Could you repeat the records from the line containing "1200x675 pixels. At" through the end of the records, swapping "Tutorials" for "Guides" and leaving everything else unchanged?

_____

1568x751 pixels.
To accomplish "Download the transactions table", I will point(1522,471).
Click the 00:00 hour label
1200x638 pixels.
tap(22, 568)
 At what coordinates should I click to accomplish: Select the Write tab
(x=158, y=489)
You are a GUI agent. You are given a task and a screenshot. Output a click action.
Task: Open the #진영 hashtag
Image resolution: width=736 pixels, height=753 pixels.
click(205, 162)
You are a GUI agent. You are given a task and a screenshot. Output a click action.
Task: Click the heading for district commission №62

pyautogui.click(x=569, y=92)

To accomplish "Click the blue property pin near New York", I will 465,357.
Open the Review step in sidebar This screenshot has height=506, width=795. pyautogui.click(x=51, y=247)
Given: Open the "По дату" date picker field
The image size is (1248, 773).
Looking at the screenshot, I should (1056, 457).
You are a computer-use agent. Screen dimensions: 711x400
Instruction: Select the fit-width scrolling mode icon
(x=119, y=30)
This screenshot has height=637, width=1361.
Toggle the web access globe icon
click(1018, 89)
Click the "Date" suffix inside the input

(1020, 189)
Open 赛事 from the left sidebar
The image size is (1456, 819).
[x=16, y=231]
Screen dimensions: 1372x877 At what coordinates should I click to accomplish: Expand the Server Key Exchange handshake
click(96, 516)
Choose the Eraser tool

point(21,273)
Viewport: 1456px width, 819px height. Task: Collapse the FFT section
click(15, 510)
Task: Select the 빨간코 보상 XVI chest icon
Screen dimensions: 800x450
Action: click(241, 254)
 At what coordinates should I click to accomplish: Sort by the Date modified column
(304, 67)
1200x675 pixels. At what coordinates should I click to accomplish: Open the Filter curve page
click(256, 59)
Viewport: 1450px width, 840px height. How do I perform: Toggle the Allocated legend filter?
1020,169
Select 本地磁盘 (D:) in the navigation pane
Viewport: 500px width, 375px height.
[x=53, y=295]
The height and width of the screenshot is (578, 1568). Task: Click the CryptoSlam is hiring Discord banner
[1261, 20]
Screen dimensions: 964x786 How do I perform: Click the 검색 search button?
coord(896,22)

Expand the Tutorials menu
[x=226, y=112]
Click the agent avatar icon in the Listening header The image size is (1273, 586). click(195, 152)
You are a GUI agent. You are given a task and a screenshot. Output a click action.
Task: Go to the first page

_____

**Expected output**
1200x675 pixels. At what coordinates should I click to accomplish: Open the Filter curve page
click(256, 59)
Viewport: 1450px width, 840px height. How do I perform: Toggle the Allocated legend filter?
1020,169
Select 本地磁盘 (D:) in the navigation pane
Viewport: 500px width, 375px height.
[x=53, y=295]
The height and width of the screenshot is (578, 1568). Task: Click the CryptoSlam is hiring Discord banner
[1261, 20]
Screen dimensions: 964x786 How do I perform: Click the 검색 search button?
coord(896,22)

Expand the Guides menu
[x=226, y=112]
Click the agent avatar icon in the Listening header The image size is (1273, 586). click(195, 152)
You are a GUI agent. You are given a task and a screenshot. Output a click action.
Task: Go to the first page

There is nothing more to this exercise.